[Sylvia’s Lovers Vol. II by Elizabeth Gaskell]@TWC D-Link bookSylvia’s Lovers Vol. II CHAPTER XXV 1/24
COMING TROUBLES The morning brought more peace if it did not entirely dissipate fear.
Daniel seemed to have got over his irritability, and was unusually kind and tender to wife and daughter, especially striving by silent little deeds to make up for the sharp words he had said the night before to the latter. As if by common consent, all allusion to the Saturday night's proceedings was avoided.
They spoke of the day's work before them; of the crops to be sown; of the cattle; of the markets; but each one was conscious of a wish to know more distinctly what were the chances of the danger that, to judge from Philip's words, hung over them, falling upon them and cutting them off from all these places for the coming days. Bell longed to send Kester down into Monkshaven as a sort of spy to see how the land lay; but she dared not manifest her anxiety to her husband, and could not see Kester alone.

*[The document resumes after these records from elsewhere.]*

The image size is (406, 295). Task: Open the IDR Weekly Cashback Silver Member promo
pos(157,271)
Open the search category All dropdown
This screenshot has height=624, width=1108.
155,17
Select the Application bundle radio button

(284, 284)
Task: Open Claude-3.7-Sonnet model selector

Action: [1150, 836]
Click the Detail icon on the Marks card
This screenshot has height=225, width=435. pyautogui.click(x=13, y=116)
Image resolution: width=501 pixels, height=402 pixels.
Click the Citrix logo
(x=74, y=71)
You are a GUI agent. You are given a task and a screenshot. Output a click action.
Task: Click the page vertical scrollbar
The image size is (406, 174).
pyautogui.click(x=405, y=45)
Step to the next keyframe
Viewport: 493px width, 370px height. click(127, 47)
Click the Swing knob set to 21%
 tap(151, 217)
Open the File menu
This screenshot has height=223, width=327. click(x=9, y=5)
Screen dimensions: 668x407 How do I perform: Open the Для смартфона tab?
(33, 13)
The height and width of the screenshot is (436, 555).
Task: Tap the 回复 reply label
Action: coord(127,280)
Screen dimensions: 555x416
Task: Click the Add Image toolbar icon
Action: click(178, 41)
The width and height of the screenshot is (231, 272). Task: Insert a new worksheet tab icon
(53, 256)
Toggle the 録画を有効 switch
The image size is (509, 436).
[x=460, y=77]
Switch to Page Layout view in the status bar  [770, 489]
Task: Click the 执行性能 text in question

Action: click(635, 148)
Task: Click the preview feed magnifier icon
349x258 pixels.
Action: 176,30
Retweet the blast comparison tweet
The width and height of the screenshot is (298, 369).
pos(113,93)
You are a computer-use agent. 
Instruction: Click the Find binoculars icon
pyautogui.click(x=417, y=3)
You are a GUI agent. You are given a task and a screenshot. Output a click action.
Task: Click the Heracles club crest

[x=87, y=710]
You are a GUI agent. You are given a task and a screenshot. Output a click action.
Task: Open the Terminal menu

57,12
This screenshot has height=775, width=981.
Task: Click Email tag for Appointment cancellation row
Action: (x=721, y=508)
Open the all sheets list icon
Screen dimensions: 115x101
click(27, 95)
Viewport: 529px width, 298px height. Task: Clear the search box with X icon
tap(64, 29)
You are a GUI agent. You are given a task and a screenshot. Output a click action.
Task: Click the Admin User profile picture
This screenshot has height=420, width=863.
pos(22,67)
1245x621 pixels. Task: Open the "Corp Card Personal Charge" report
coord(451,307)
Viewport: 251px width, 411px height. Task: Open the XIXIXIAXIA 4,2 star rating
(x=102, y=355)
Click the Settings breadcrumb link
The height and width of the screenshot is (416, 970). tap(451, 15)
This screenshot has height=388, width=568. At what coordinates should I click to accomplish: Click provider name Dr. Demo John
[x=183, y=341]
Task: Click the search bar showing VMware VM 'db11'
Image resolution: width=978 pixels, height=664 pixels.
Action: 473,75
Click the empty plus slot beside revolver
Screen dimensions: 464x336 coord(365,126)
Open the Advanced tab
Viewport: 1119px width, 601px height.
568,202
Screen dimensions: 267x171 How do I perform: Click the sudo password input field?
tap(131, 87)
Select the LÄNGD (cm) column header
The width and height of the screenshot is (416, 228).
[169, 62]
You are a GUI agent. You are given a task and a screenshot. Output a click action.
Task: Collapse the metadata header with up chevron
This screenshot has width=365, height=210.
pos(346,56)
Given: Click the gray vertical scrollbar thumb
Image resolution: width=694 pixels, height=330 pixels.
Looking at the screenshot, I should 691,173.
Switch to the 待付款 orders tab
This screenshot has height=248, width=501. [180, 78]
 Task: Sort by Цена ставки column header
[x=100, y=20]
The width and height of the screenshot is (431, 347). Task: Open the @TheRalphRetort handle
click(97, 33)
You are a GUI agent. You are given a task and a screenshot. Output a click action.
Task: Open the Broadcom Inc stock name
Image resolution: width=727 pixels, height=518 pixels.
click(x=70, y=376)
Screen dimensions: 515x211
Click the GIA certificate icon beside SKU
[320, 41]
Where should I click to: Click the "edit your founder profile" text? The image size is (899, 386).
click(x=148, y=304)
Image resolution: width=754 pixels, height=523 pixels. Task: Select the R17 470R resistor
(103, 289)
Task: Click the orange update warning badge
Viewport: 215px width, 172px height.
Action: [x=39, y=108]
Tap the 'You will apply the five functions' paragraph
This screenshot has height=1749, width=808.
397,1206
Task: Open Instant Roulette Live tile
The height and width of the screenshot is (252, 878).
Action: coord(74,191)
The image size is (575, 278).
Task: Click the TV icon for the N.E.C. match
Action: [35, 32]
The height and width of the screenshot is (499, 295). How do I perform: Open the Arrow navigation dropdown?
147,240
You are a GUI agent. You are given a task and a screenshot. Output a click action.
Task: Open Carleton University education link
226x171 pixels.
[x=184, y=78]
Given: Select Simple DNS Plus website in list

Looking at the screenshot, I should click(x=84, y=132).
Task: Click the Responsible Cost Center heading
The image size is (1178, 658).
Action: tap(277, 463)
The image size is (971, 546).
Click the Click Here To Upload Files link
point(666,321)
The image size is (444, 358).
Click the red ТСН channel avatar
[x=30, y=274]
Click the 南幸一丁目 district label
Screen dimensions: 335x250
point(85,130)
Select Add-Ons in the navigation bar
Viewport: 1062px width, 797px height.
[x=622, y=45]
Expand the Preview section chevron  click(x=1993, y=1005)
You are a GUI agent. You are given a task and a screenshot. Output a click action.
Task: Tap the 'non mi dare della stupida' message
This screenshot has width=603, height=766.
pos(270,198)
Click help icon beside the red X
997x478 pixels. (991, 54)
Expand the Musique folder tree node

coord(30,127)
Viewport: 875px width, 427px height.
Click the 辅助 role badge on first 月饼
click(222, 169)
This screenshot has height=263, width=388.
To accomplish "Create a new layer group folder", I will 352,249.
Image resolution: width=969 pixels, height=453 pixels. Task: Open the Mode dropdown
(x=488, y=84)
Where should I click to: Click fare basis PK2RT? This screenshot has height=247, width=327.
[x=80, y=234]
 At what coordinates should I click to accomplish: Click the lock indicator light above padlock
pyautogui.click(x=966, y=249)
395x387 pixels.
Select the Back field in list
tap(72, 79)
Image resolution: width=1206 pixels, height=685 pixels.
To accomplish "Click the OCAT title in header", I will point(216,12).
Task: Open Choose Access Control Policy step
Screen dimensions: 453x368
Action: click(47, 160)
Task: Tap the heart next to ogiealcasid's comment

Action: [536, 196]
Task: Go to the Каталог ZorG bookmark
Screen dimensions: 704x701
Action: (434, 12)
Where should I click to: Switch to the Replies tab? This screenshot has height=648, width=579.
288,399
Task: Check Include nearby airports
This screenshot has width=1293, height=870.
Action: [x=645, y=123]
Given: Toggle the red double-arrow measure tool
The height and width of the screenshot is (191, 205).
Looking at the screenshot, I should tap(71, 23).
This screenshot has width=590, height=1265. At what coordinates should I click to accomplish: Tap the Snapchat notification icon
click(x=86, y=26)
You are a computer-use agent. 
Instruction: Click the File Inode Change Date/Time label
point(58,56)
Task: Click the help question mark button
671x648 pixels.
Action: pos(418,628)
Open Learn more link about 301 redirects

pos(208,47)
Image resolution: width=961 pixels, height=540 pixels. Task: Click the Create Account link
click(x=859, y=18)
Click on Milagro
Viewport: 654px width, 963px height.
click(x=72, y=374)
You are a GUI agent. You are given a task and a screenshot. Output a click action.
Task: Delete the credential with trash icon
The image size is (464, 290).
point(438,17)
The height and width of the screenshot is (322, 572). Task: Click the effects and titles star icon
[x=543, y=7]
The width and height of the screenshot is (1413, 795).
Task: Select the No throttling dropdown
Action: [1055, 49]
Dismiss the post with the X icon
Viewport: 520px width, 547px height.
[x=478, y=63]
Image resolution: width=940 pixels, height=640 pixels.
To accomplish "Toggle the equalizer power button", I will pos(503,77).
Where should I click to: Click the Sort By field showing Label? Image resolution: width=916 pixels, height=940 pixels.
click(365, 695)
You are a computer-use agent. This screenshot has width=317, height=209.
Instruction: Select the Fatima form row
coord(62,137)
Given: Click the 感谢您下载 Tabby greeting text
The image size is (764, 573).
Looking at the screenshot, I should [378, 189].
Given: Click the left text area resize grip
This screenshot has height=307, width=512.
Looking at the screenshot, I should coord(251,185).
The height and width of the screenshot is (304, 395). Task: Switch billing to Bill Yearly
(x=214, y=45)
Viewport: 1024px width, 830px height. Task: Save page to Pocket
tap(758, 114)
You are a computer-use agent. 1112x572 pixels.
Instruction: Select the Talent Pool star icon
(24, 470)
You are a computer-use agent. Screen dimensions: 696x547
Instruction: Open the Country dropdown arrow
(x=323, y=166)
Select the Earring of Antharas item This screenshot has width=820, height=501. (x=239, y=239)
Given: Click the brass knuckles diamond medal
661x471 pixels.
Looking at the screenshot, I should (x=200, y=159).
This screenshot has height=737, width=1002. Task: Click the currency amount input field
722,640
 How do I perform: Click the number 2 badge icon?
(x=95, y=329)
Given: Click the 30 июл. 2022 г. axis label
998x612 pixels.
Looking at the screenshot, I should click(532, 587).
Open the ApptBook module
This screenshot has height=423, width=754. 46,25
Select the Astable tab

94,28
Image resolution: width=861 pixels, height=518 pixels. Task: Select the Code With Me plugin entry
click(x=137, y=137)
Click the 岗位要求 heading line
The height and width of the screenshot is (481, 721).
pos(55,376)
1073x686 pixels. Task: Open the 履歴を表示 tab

She wished that she had told him to go to the town, when she had had him to herself in the house-place the night before; now it seemed as though Daniel were resolved not to part from him, and as though both had forgotten that any peril had been anticipated.
Sylvia and her mother, in like manner, clung together, not speaking of their fears, yet each knowing that it was ever present in the other's mind. So things went on till twelve o'clock--dinner-time.